VO: Well, actually, let's go to Pearl Harbor. So how old were you and what do you remember from that time?

YM: I was eight years old at that time, and that was Sunday morning, and I remembered a newspaper boy hawking newspapers on the corner and saying, "Extra, extra, read all about it, Japs bombed Pearl Harbor." And I say, "Well, what is Pearl Harbor?" Then realized that Japan was, started a war against the United States. And at that time, I didn't know what was going to happen, but found out pretty quick.

VO: So what did happen for your family?

YM: Well, my father was arrested December 11th, but they closed the store right after the war started. And the employees took inventory of the store.

VO: So when you say they closed the store...

YM: They actually padlocked the store.

VO: And I had heard that the City of Portland suspended the business license.

YM: That's what I heard too, yes.

VO: So what happened to the store?

YM: Well, after they took the inventory, they told us to sell off all the assets of the store. So they reopened the store and they just had a fire sale of everything, inventory and equipment. And many of the employees felt that they should go back to their families, so a lot of them left and went back to the families like in Salem, or at that time, Montavilla. And some of the ones that didn't have family, they stayed and helped sell off everything.

VO: This is December, so what was in the store?

YM: Well, it was, we were getting ready for Christmas and New Year's, so the store was full of merchandise ready for the holidays. And they sold everything, what was the term they used? Ten cents on the dollar? I guess that's what it was.

VO: Do you remember seeing that sale? Were you around?

YM: I kind of remember it, that they were selling everything off, and the shelves are getting bare.

VO: And then the money was... what happened to the money?

YM: The money, after the sale and after we closed the store, the government confiscated the money and we never seen it until 1956 without interest.

VO: Now your father was arrested December 11th, and what happened?

YM: Let's see. He went to, he was arrested, and I think he was booked at... and he went to Multnomah County jail, I think. And he was there until the end of December, and then they were sent to Missoula, Montana, where he was telling me before that they took his belt off, took his belt away, and they couldn't, they took his shoe strings away. And then they told him, when they fed him, they didn't give him any utensils to eat with, and he said, "You think we're a bunch of dogs?" Then finally they gave them utensils, because they thought that they might use them as weapons. But in December, they sent them, without anybody knowing, I me an, the family didn't know, they sent them to a group of people that were arrested in Portland, they sent to Missoula, Montana. I remember that Mr. Mayeda, Roy Mayeda's father, used to work at the depot. And he tried to go talk to them, but he got pushed back.

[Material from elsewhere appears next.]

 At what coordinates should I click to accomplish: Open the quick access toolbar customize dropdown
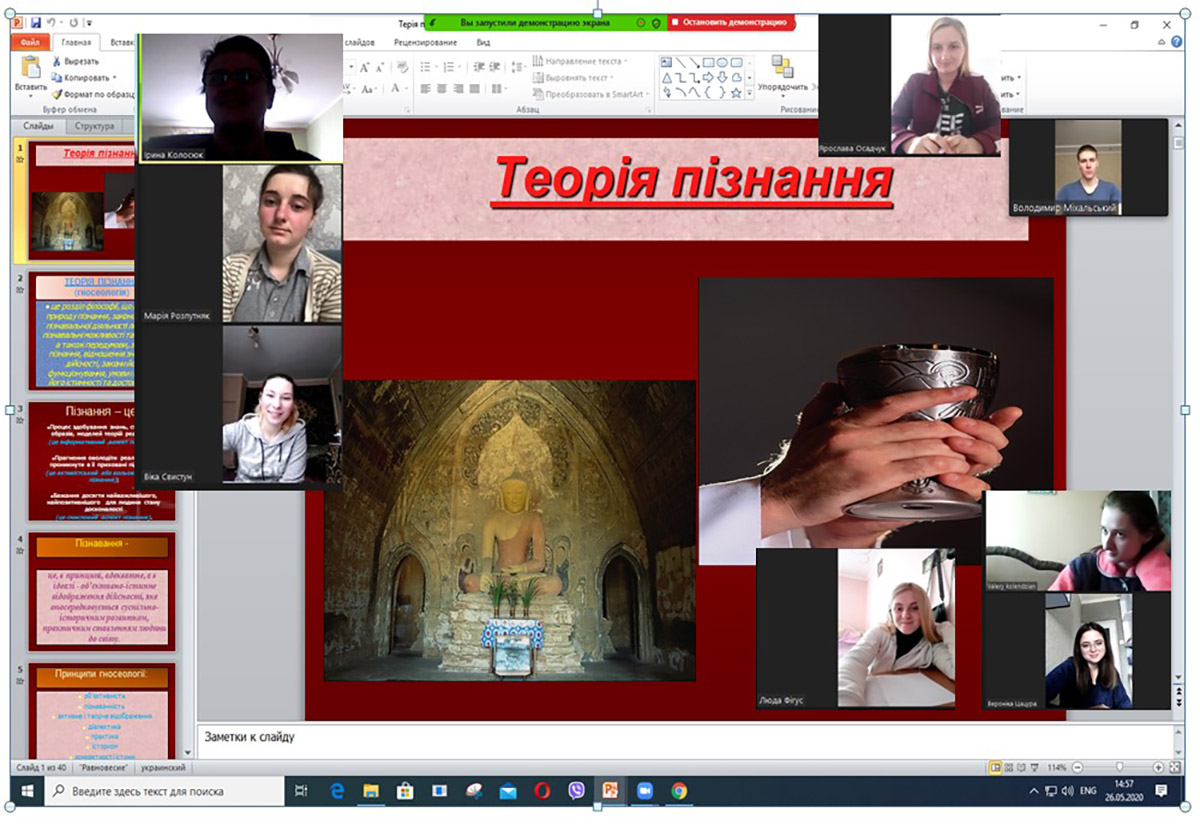(x=88, y=22)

VO: When he saw them being...

YM: Yeah, loaded on the train. And I guess it was very cold up there in December, and they didn't have the clothing. Lot of people got colds. And my dad, after we came back, he would tell my mother to make this special cough syrup that Dr. Tanaka concocted, made up of oranges, lemons, honey, and garlic. And the doctor would make everybody drink that when they had a cold.

VO: So at that time, your father was a successful businessman?

YM: I would say he was semi-successful.

VO: And he belonged to the Portland Chamber of Commerce?

YM: Yeah. Now the Japanese Ancestral Society.

VO: Did he ever talk to you about why he thought he was arrested?

YM: No, except that he was one of the business leaders in the community, I guess.